20th Century Fox went to Japan to buy the rights for a Dragonball movie in 2002. Since then, very little progress was done on the movie until recently. Regardless, fans were very excited and fake posters and manips began to appear soon after the movie rights were acquired. In 2004, Fox hired Ben Ramsey (The Big Hit) to pen the screenplay. After many reports on the movie being cancelled, finally in 2007 we were given some credible information.
Canada.com reported that 20th Century Fox had planned on filming the Dragonball movie in Montreal via green screen, much like the movie “300.” Soon after, 20th Century Fox issued a press release, confirming the director, producer, and stunt company.

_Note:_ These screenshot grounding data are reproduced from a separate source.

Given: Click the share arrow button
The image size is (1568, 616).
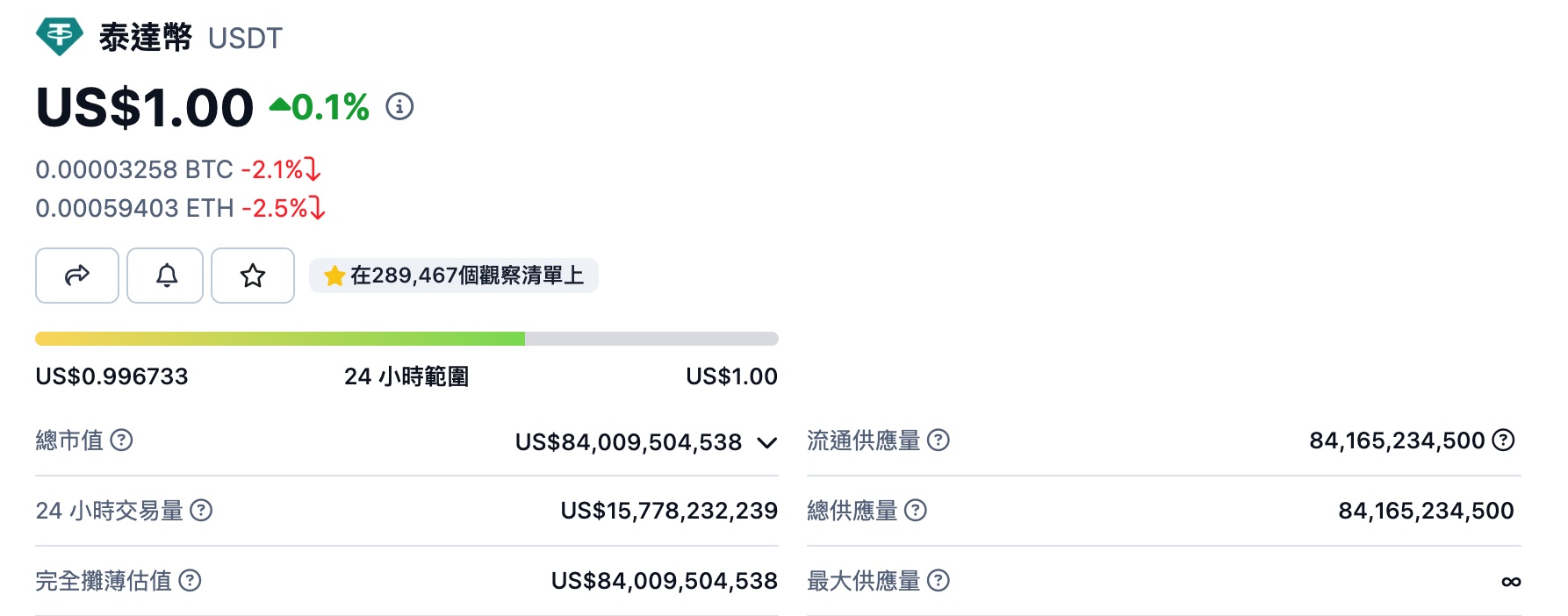Looking at the screenshot, I should (77, 276).

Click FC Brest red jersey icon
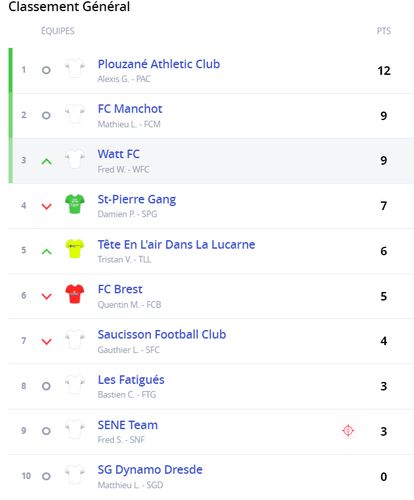(x=75, y=294)
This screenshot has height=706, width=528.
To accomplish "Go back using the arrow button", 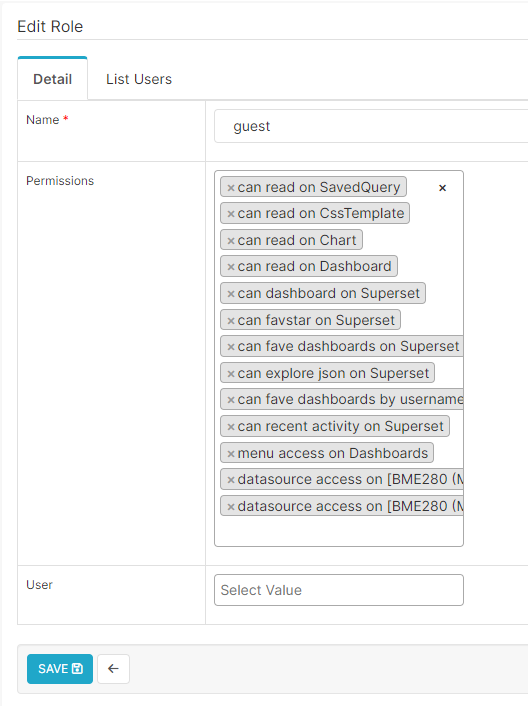I will [113, 669].
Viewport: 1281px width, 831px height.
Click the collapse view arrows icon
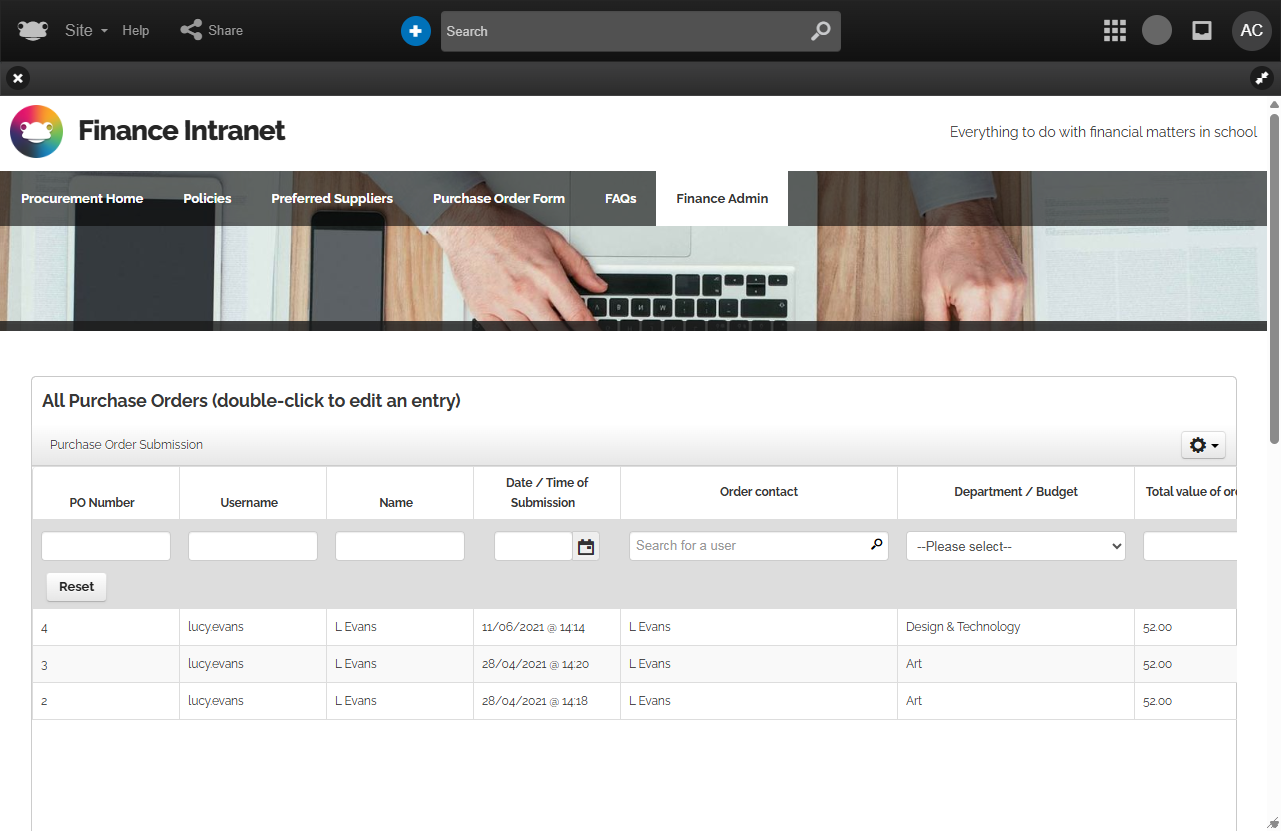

Press Release: 20th Century Fox Films
The manga, novels and series bring to the film a rich mythology and exciting, complex characters, all of which have captivated millions of fans, of all ages, around the globe. One of the greatest manga franchises ever created, DRAGONBALL has an enormous online fanbase and is consistently one of the most frequently searched-for terms on Google and Yahoo! DRAGONBALL has exploded into a global phenomenon that has generated more than four billion dollars in merchandising sales. It is considered the gold standard of anime-based video games, with more than 25 different games and over ten million units sold since May 2002. The series 500 episodes strong posted top ratings in Europe, Asia and the U.S.
Rising star Justin Chatwin, who portrayed Tom Cruise’s son in Steven Spielberg’s WAR OF THE WORLDS, takes on the lead role of the heroic Goku, a powerful warrior who protects the Earth from an endless stream of rogues bent on dominating the Universe and controlling the mystical objects from which the film takes its name.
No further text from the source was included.